Write a two column proof:
Given: ABCD is a parallelogram
BQ is conguent to DS, PA is congruent to RC
Prove PQRS is a parallelogram
Statement | Reason
----------------------------------------------
1. ABCD is a parallelogram | Given
2. BQ is congruent to DS | Given
3. PA is congruent to RC | Given
4. BC is parallel to AD | Opposite sides of a parallelogram are parallel (property of parallelograms)
5. BQ is parallel to DS | If two sides of a quadrilateral are congruent and parallel to each other, the quadrilateral is a parallelogram (property of parallelograms)
6. PQ is parallel to RS | Corresponding sides of congruent and parallel lines are congruent and parallel to each other (property of parallel lines)
7. AQ is parallel to CD | Opposite sides of a parallelogram are parallel (property of parallelograms)
8. PA is parallel to RC | Corresponding sides of congruent and parallel lines are congruent and parallel to each other (property of parallel lines)
9. PQRS Is a parallelogram | Opposite sides of a quadrilateral are parallel and congruent, it is a parallelogram (property of parallelograms)
To prove that PQRS is a parallelogram, we can use a two column proof.

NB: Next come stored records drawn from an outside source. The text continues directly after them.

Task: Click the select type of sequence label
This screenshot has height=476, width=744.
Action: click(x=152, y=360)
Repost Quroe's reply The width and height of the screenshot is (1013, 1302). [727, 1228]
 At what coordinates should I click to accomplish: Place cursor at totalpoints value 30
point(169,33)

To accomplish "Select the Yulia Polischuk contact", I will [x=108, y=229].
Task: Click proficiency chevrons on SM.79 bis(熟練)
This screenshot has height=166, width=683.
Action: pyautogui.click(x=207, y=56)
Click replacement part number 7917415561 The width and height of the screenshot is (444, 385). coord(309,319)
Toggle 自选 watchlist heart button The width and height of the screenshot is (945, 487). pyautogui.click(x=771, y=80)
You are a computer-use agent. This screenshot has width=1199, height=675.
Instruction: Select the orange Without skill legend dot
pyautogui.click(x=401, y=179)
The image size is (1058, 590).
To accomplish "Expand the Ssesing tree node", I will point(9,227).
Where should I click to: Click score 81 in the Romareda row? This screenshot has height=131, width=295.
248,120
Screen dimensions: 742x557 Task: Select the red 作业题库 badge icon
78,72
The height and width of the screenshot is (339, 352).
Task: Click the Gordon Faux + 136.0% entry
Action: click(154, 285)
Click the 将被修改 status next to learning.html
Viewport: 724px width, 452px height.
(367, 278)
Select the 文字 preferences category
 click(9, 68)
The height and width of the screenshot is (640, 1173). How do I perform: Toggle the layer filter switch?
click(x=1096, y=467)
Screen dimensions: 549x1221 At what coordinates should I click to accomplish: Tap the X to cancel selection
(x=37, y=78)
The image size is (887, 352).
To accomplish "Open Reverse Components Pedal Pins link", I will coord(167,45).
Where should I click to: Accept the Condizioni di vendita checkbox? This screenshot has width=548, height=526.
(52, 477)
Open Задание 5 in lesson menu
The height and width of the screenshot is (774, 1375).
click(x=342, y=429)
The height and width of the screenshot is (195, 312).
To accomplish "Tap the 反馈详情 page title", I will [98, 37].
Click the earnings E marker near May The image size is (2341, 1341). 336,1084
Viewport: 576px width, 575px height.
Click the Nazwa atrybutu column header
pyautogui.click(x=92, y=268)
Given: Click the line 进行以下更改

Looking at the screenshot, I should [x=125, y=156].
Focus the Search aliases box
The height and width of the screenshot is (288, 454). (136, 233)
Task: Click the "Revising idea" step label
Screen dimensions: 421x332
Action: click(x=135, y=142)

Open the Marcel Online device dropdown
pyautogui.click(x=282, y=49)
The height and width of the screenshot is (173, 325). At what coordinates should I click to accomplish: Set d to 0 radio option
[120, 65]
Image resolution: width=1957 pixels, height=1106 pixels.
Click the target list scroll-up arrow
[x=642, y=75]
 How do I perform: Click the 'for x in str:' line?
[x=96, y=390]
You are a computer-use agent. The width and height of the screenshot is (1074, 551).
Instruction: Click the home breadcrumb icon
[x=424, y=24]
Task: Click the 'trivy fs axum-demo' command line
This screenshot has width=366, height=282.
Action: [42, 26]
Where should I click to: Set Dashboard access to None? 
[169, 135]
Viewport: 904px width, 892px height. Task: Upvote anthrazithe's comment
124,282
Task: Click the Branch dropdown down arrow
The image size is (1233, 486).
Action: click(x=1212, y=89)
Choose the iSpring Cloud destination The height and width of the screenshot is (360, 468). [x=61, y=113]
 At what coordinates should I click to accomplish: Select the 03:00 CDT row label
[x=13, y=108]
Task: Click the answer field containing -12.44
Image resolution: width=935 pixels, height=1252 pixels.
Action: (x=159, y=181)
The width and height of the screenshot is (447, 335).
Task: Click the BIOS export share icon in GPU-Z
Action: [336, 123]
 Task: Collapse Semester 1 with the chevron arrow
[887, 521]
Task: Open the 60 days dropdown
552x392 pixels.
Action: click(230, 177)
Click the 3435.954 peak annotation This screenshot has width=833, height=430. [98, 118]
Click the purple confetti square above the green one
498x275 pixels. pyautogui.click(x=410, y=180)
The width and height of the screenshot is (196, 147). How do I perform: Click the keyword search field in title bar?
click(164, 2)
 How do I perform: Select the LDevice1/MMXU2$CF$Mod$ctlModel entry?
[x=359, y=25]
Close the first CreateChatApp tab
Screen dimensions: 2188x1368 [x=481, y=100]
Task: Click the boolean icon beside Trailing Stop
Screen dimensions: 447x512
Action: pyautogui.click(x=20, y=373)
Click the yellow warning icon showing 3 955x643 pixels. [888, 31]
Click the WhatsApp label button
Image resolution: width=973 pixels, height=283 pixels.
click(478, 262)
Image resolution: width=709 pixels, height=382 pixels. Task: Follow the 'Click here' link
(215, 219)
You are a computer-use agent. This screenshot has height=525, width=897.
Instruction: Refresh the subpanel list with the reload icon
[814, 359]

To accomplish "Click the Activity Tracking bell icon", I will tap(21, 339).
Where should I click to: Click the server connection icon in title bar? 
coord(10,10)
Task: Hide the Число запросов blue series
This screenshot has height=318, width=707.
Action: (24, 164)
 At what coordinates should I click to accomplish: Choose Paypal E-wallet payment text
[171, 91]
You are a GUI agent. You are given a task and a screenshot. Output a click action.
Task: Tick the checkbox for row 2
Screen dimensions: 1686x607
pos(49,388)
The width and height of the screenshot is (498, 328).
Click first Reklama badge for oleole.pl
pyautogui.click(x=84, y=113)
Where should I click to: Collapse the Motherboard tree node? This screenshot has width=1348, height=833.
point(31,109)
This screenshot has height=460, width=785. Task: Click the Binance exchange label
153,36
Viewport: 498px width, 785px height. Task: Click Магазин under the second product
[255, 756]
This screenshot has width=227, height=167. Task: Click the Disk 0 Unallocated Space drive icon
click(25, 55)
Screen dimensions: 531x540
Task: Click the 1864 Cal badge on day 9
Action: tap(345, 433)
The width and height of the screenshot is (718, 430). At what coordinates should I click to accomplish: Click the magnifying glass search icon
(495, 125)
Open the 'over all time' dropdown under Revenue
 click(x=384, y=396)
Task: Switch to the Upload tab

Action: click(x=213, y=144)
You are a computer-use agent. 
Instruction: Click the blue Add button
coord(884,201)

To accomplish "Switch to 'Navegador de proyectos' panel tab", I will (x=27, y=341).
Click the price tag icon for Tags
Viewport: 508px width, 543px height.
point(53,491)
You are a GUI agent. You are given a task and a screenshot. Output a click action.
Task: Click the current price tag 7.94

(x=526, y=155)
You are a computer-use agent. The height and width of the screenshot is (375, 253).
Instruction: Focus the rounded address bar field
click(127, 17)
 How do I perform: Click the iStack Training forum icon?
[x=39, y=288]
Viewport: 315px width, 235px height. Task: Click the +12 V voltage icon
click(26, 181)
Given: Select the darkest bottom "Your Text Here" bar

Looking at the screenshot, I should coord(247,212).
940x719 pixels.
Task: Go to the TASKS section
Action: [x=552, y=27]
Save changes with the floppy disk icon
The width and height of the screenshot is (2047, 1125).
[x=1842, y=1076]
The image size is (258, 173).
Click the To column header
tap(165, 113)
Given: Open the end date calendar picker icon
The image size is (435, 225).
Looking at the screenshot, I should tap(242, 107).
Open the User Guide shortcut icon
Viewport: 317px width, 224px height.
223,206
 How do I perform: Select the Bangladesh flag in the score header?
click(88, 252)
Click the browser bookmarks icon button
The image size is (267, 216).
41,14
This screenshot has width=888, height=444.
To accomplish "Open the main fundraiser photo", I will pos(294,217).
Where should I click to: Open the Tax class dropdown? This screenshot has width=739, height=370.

Each column will contain a statement and the reason for that statement. Here's the proof:
Statement | Reason
-------------------------
1. AB || CD | Given: ABCD is a parallelogram
2. BQ = DS | Given: BQ is congruent to DS
3. PA = RC | Given: PA is congruent to RC
4. ∠QAB = ∠SDC | Corresponding angles of parallel lines are congruent
5. ∠PAB = ∠RDC | Corresponding angles of parallel lines are congruent
6. ∠QAB + ∠PAB = 180° | Opposite angles of a parallelogram are supplementary
7. ∠SDC + ∠RDC = 180° | Opposite angles of a parallelogram are supplementary
8. ∠QAP = ∠SDR | Vertical angles are congruent
9. PQ || SR | Corresponding angles of parallel lines are congruent
10. PS || QR | Corresponding angles of parallel lines are congruent
11. PQRS is a parallelogram | Definition of a parallelogram
In this proof, we start by stating the given information: ABCD is a parallelogram, BQ is congruent to DS, and PA is congruent to RC. We then use the properties of parallelograms to show that the opposite angles (3 and 7) and corresponding angles (4, 5, 9, and 10) are congruent. By showing that the opposite angles are supplementary (6 and 7) and the corresponding angles are congruent, we conclude that PQRS is a parallelogram.